Qualifying as a debtor is the first eligibility requirement for bankruptcy protection under the United States Bankruptcy Code (the “Code”). Failure to satisfy the requirements to be a qualifying debtor forecloses an entity from obtaining bankruptcy relief. Thus, it is crucial that qualifying debtor categories are defined and delineated, particularly for business entities for whom debtor status is not always so clear.
Section 109 of the Code includes “business trust[s]” as a party entitled to bankruptcy relief but excludes other trusts from that definition. While the Code is clear to exclude ordinary trusts from eligibility to be a debtor, it leaves the term “business trust” undefined. Because the Code does not explicitly define the term “business trust,” it has been up left to the courts to come up with a cohesive and uniform interpretation of a debtor under section 109. Courts continue to grapple with how to define “business trust,” and have equivocated on which sorts of trusts should be considered business trusts. The ongoing question of how to define a business trust has impacted the ability of pension trusts to file for bankruptcy.
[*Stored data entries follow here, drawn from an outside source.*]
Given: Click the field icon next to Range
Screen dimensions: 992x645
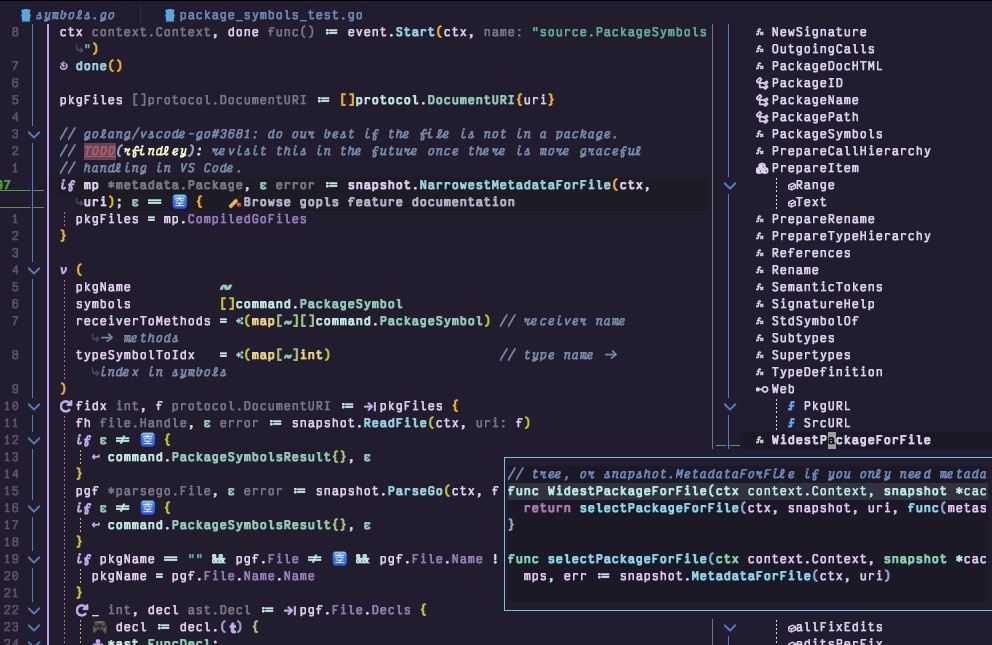Looking at the screenshot, I should coord(791,185).
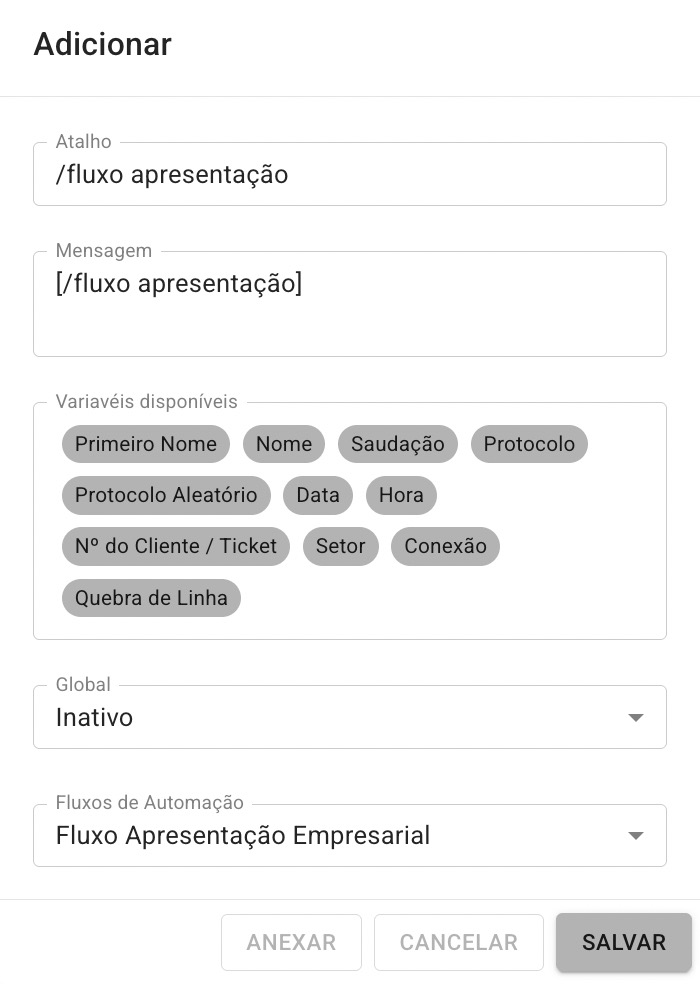Add Nº do Cliente / Ticket variable

[x=176, y=546]
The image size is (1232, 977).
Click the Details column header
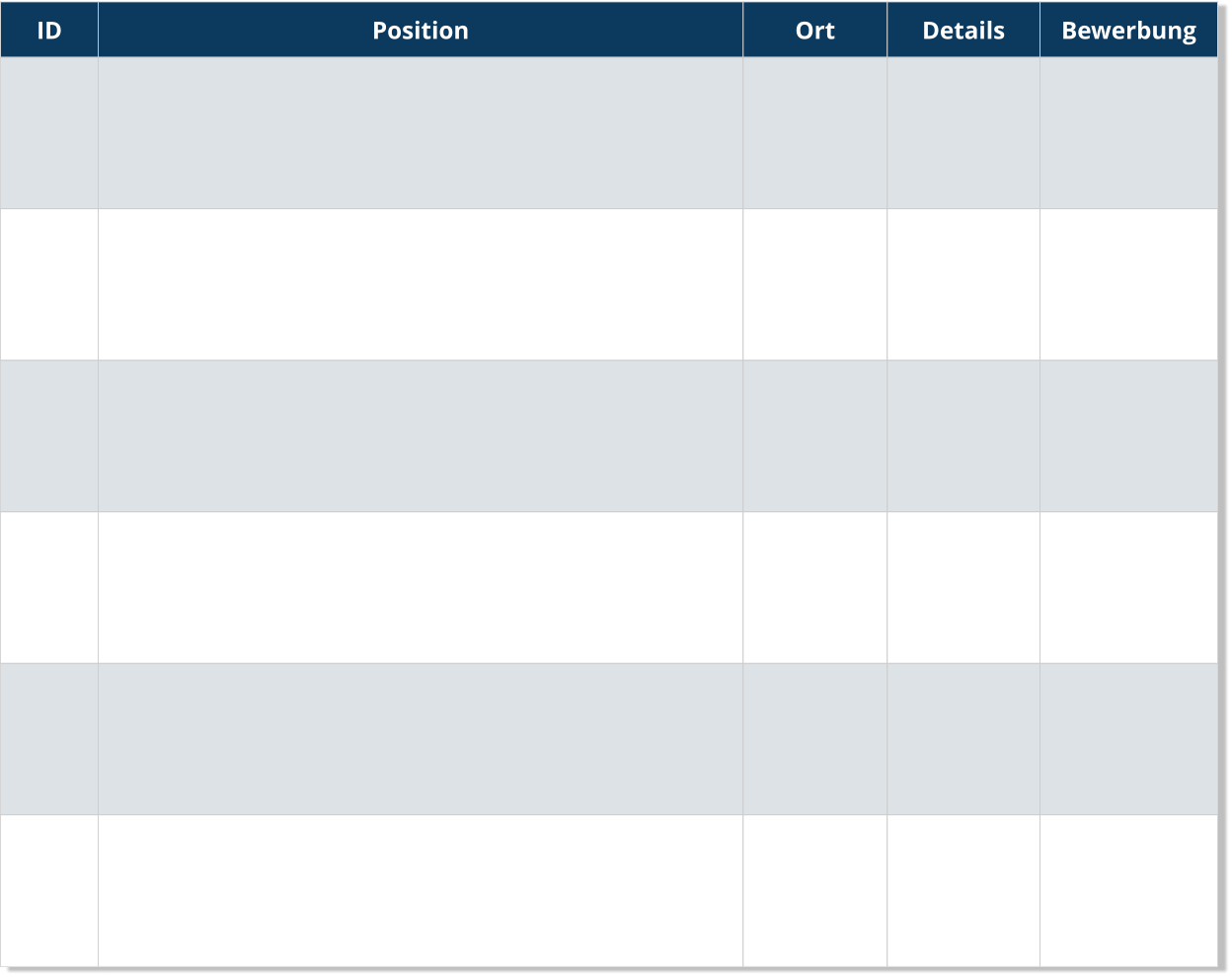962,31
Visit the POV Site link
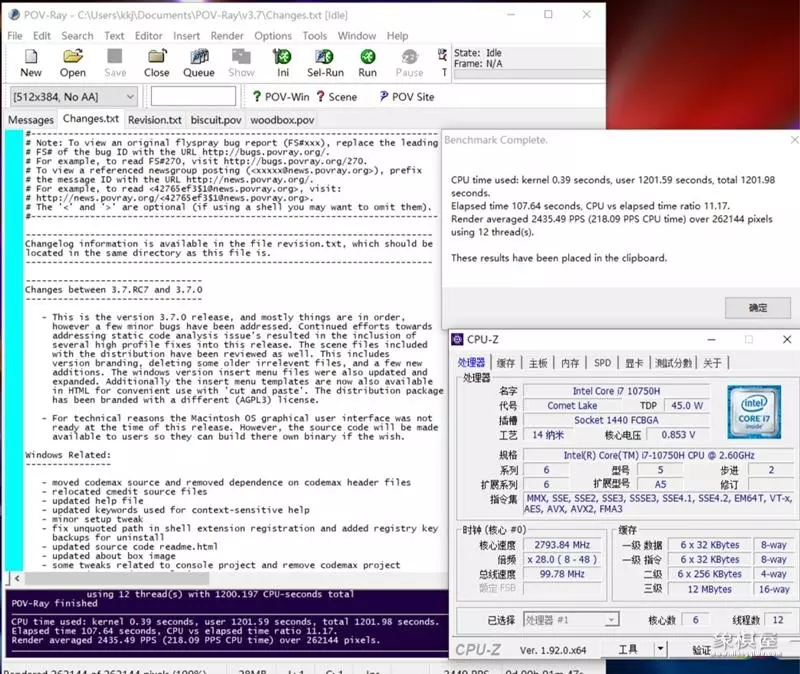Screen dimensions: 800x674 (406, 97)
While the pension trusts argue that they should be treated as business trusts for the purpose of debtor eligibility, the courts that have heard their claims have rejected them and have held instead that pension trusts do not qualify as business trusts for the purpose of section 109.
This memorandum addresses why pension trusts should not be included within the definition of a business trust for the purposes of section 109 of the Code pursuant to the frameworks of the traditional Morissey test, the substantial business activities test, and the In re Dille Family Trust analysis.